[DATA RECORDS]
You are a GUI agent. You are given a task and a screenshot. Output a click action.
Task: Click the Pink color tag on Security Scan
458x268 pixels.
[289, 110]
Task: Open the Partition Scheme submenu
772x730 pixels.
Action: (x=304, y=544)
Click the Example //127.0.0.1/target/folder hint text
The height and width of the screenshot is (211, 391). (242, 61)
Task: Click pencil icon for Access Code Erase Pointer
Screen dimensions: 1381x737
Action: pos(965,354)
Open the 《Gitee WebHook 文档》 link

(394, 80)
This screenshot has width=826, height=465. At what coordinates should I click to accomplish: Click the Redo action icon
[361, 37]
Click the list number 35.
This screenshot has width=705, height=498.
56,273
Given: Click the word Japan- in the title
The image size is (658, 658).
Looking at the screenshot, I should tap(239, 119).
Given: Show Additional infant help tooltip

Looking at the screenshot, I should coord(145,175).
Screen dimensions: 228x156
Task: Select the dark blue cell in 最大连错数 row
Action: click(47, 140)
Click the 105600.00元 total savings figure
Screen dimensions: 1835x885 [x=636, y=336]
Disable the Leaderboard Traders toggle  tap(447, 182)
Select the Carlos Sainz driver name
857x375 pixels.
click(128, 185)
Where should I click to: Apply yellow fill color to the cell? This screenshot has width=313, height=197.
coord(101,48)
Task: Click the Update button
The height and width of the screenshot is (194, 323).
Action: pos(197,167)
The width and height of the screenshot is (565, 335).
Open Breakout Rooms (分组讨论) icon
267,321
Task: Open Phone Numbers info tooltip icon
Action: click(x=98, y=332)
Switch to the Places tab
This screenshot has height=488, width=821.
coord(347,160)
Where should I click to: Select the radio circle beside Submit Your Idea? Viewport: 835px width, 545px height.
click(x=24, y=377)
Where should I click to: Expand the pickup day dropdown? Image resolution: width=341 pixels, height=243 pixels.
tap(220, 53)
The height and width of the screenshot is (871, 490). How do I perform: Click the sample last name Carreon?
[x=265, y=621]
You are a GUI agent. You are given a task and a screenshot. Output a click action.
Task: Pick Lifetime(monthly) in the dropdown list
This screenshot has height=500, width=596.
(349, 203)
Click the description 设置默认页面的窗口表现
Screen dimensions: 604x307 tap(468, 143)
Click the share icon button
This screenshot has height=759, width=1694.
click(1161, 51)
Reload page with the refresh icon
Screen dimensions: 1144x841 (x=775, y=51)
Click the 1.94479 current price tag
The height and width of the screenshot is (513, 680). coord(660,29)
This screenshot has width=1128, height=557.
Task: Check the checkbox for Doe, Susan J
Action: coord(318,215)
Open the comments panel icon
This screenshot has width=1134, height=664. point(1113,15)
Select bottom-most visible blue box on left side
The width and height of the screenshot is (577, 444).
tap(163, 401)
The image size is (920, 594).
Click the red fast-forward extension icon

[PROBLEM STATEMENT] Repeat the records from the line with "Where should I click to: Select" up to and including the line with "tap(220, 53)", requests included. Multiply every click coordinate in the answers by 0.9 and round each result to a whole number, rounding halves up.

[TASK SOLUTION]
Where should I click to: Select the radio circle beside Submit Your Idea? Viewport: 835px width, 545px height.
click(x=22, y=339)
Where should I click to: Expand the pickup day dropdown? Image resolution: width=341 pixels, height=243 pixels.
tap(198, 48)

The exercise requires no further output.